He was born in Tysmenytsia (Tyśmienica), eastern Galicia, the older brother of Dr. Shimen Bernfeld.  He was a teacher of Jewish religion in a state school in Stryi (Stryj), Galicia.  He worked for the Polonization of Jews.  He edited the Hebrew section (Hamazkir [The scribe]) of the Polish-Hebrew periodical Ojczyzna (Fatherland), 1881-1886; and he authored Hebrew-Polish dictionaries and a Polish grammar in Yiddish.

Sources: Gershom Bader, Medina veḥakhameha (The state and its sages) (New York, 1934), p. 152; Zalmen Reyzen, in Jubilee publication for Keneder odler (January 30, 1938); Dr. Y. Shatski, in Yivo-bleter 23 (1944), p. 132; Polski słownik biograficzny (Polish biographical dictionary) (Cracow, 1930).

Sunday 22 March 2015


He published poetry in Yidisher herald (Jewish herald), beginning in January 1890, in New York.  The editor at the time was Getsl Zelikovitsh.

Source: K. Marmor, Der onhoyb fun der yidisher literatur in amerike (The beginning of Yiddish literature in America) (New York, 1940), p. 36.
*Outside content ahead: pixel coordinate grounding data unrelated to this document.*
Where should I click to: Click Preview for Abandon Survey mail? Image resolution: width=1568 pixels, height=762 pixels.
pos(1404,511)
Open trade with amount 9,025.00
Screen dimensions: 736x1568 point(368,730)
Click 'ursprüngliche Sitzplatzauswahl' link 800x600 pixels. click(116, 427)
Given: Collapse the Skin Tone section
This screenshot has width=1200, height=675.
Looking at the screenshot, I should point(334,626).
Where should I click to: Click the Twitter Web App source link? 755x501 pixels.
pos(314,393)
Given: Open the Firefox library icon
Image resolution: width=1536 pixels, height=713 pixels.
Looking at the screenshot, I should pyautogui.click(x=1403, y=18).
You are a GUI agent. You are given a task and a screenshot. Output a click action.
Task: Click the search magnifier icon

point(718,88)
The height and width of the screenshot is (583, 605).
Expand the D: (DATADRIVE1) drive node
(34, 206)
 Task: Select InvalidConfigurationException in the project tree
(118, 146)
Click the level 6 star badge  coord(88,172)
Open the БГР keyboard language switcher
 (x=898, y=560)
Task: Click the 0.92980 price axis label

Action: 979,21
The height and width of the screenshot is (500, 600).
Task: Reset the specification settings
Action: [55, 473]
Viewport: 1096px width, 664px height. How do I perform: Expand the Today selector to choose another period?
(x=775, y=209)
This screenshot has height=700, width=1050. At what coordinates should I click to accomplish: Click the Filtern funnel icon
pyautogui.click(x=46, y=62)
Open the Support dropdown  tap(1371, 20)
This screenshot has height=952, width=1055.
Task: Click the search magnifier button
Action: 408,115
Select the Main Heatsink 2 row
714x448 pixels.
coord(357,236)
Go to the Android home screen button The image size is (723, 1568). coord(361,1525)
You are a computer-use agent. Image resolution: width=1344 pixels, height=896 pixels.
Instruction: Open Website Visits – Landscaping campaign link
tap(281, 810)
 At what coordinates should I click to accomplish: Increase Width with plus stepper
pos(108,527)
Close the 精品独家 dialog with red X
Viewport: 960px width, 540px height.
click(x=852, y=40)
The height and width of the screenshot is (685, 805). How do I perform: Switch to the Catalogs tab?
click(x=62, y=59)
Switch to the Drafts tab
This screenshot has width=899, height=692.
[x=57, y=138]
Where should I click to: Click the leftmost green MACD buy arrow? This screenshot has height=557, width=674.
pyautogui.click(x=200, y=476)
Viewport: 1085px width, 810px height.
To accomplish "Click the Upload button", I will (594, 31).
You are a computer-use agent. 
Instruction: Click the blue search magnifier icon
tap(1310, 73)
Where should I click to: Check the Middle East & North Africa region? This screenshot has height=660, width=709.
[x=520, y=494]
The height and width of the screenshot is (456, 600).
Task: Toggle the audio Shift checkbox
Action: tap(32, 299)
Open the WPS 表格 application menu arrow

PINKHES BERNIKER (April 12, 1908-1956)
He was born in Lyubtsh (Lubtsha, Lubča), Byelorussia.  His father, Shmuel, was the local rabbi.  He studied in religious primary school, as well as in the yeshivas of Navaredok (Navahrudak), Eyshishok (Eišiškės), and Vilna.  He graduated from the Hebrew high school of Dr. Epstein in Vilna and from the pedagogical course offered by Tarbut.  He worked as a teacher.  In 1925 he emigrated to Cuba, where he served as a teacher in the Havana Jewish School.  His first publication (1927) was a sketch which appeared in Amerikaner (American).  He published stories in Keneder odler (Canadian eagle), as well as a series of pedagogical articles in Dos kind (The child) in Warsaw.  Late in 1931 he moved to the United States.  He published stories and articles in Forverts (Forward), Tog (Day), Yidisher kemfer (Jewish fighter), Kinder-zhurnal (Children’s magazine), and Meksikaner shriftn (Mexican writings), as well as in the Warsaw publications: Ekspres (Express), Dos naye vort (The new word), and Literarishe bleter (Literary leaves).  He also wrote in Hebrew.  In Havana, he edited (as head of a board) Kubaner yontef bleter (Cuban holiday leaves) and Oyfgang (Arise) (forty issues).  Among his books: Shtile lebns, dertseylungen (Quiet lives, stories) (Vilna, 1935), 228 pp.; Ershte trit (First step), about Jewish life in Cuba, was to be published in the late summer of 1939 in Vilna by Kletskin Farlag, but with the outbreak of WWII, the manuscript was lost.  Only a few chapters were published in Meksikaner shriftn (Mexican writings) in 1937 and thereafter in Havaner lebn (Havana life) in 1944.  Berniker’s Hanukkah play A nes (A miracle) was published in New York by Vaad hameḥankhim haivrim lemaan erets yisrael haovedet.  He was living in Rochester, where he worked as the director of a Talmud-Torah.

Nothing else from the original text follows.